The meshing of leadership and parenthood
For office workers, it’s normal for me and my other colleagues to be organizationally shaped up with leadership skills. For those who manage their subordinates, leadership takes part in developing people management. While for those who don’t yet, they will find leadership remarkable for self management in order to work in compliance with the company’s policies and standard operating procedures.
On the other hand, as a parent (daddy, in particular) I intrinsically carry a mandate as the head of the family. This means leadership skill is something inherent and compulsory to take inside with me. The problem is there’s never been a formal education to be a leader in a family, unlike the leadership in an organization which can be delivered by way of formal and specific programs.
Well, anyway, here we go to find a smart solution. We will have to realize that we can apply the leadership knowledge into two different genres: work and family. Dr. Judy Yaron has identified eight pillars of leadership that can be applied to family leadership as parents:
Emotional Intelligence. A capability to identify self-emotion and other persons and to manage emotion well.

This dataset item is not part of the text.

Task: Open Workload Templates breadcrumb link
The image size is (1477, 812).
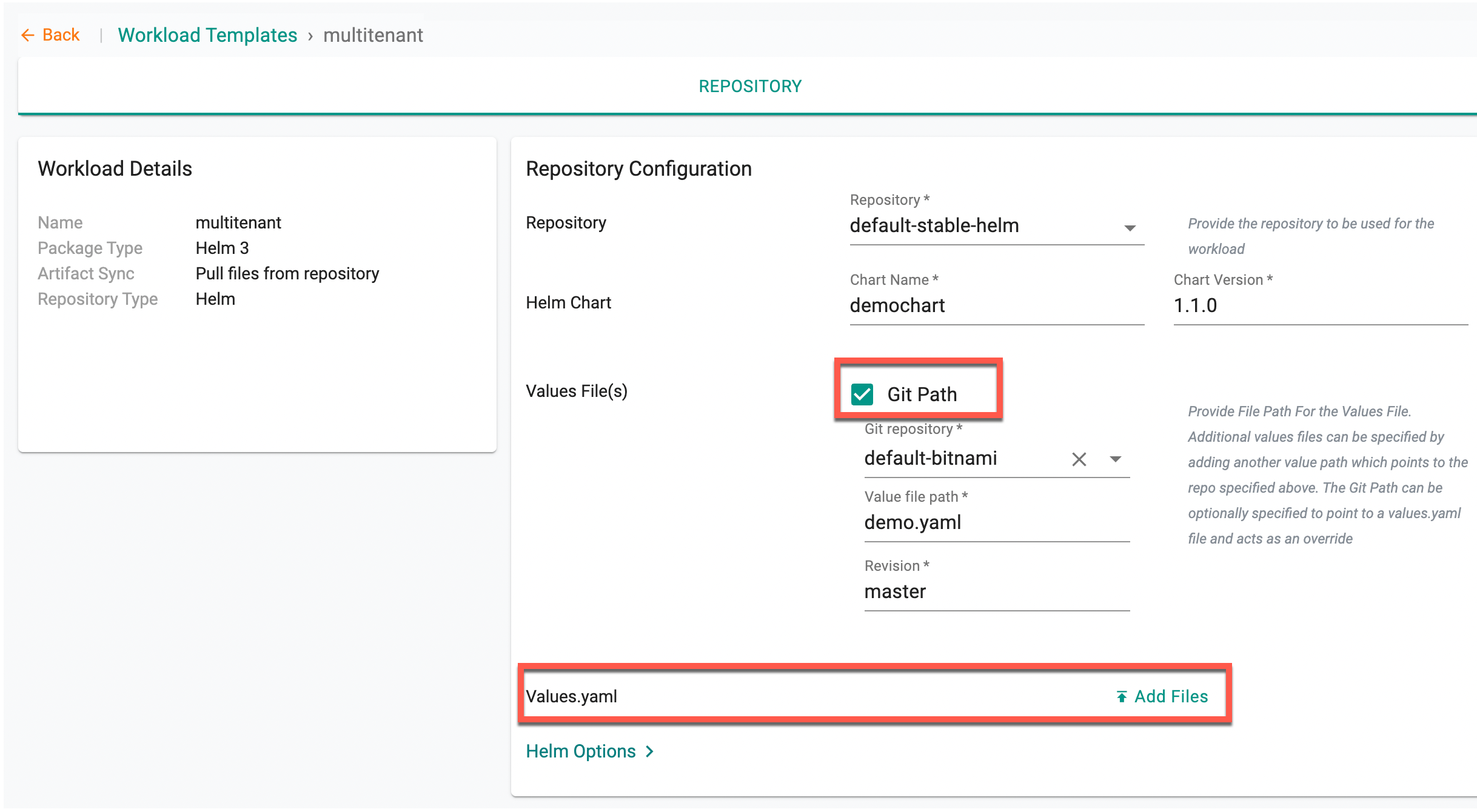Action: 207,35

Thinking Skills. Comprising a capability to solve problems analytically, out of the box thinking, creativity, and imagination.
Social Skills. To pay respect in interpersonal interaction without losing self-esteem.

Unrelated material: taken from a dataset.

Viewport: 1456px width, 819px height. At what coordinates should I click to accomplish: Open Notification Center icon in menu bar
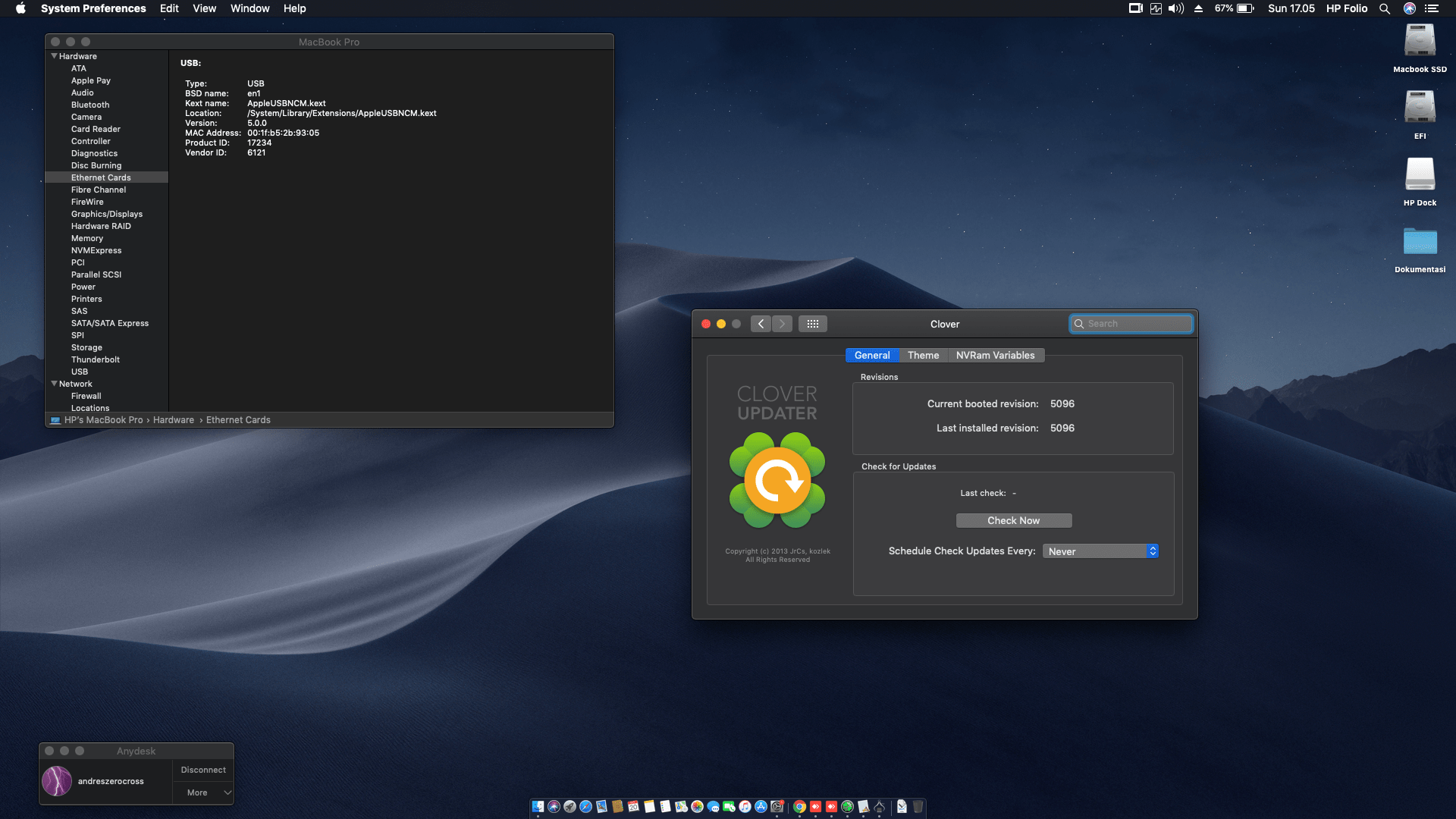[x=1432, y=8]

Communication Skills. A capability to present and communicate opinions and listen to others’. At this circumstance it is important to change the communicating role from one in front of the public to another on the dinner table at home.

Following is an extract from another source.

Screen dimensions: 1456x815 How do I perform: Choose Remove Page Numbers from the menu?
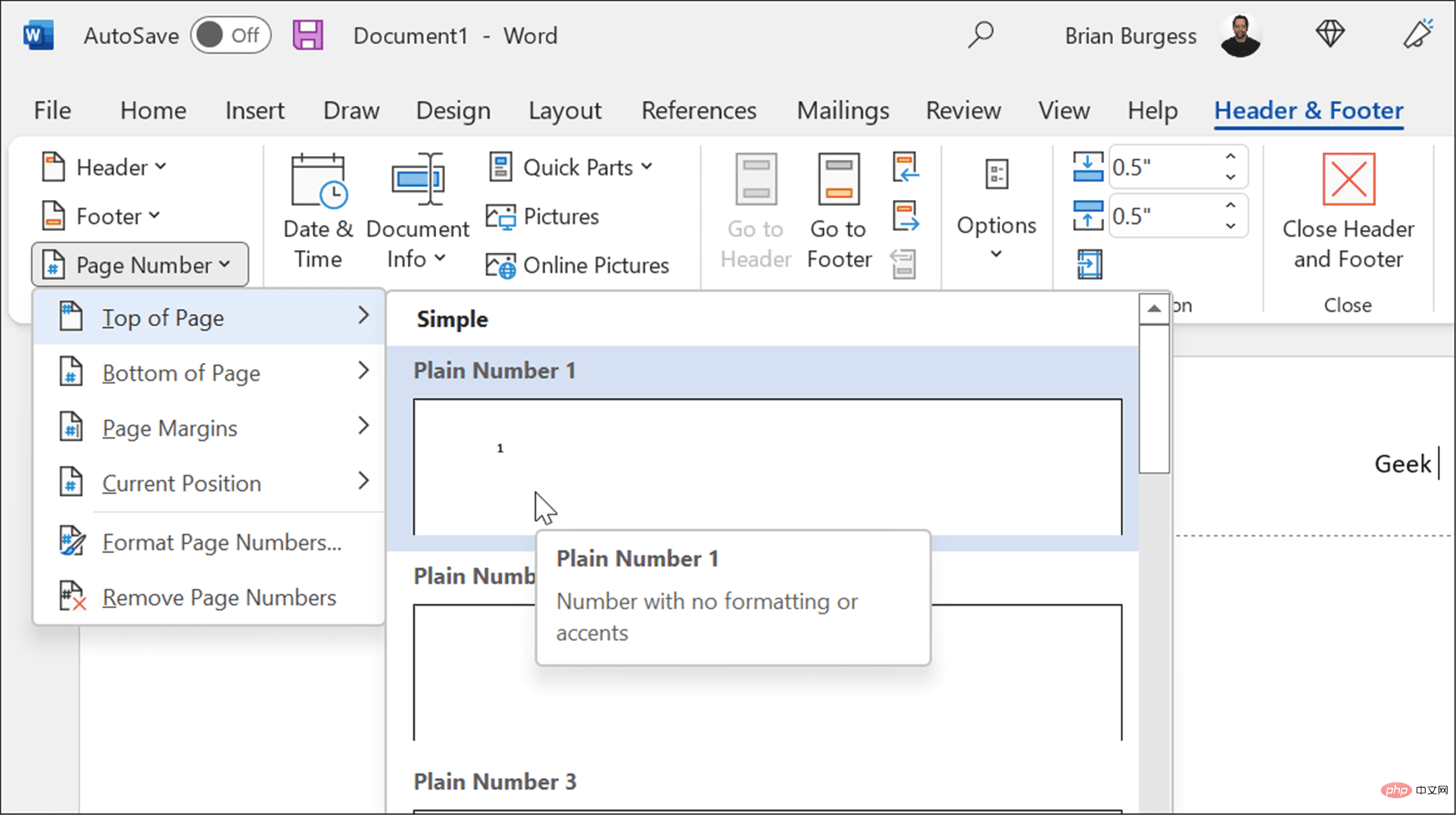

Financial Intelligence. It’ all about money. How we deal with money in positive ways and make it work for us.
Planning and Taking Action. How to change ideas into actions through systematical planning, carry stage-by-stage execution, handle obstacles, reflection, assessment, and accountability.
Character Development. Comprising self elaboration breaking down to building self-confidence and instilling moral values.
Teamwork. We don’t live alone in this world. Even though we could manage to grasp many things by our own, it would be so much greater to collaborate as a team to achieve better results. Family is the first team to which children recognize, and will last much longer.
As I arrived at home, my boy rumbled all the way and told me the story he’s been through with his mom. As he was done with it, I reached the six-year-old kid’s arm to get closer to me. I got down on my knees so I had my eyes on even position with his. While looking at his eyes, I put a light touch on his shoulders gently.
“I’m sure Mom didn’t mean to get rude with a nudge on your ear. I hope for next times you’re okay to get along with Dad and Mom. Well, you kiss and hug your Mom now…”
Was that a perfect answer of mine? I don’t know. All I thought was I just did my best to give him a proper answer. A wise answer from a dad. Hope it nudged a bit on those eight pillars of leadership above.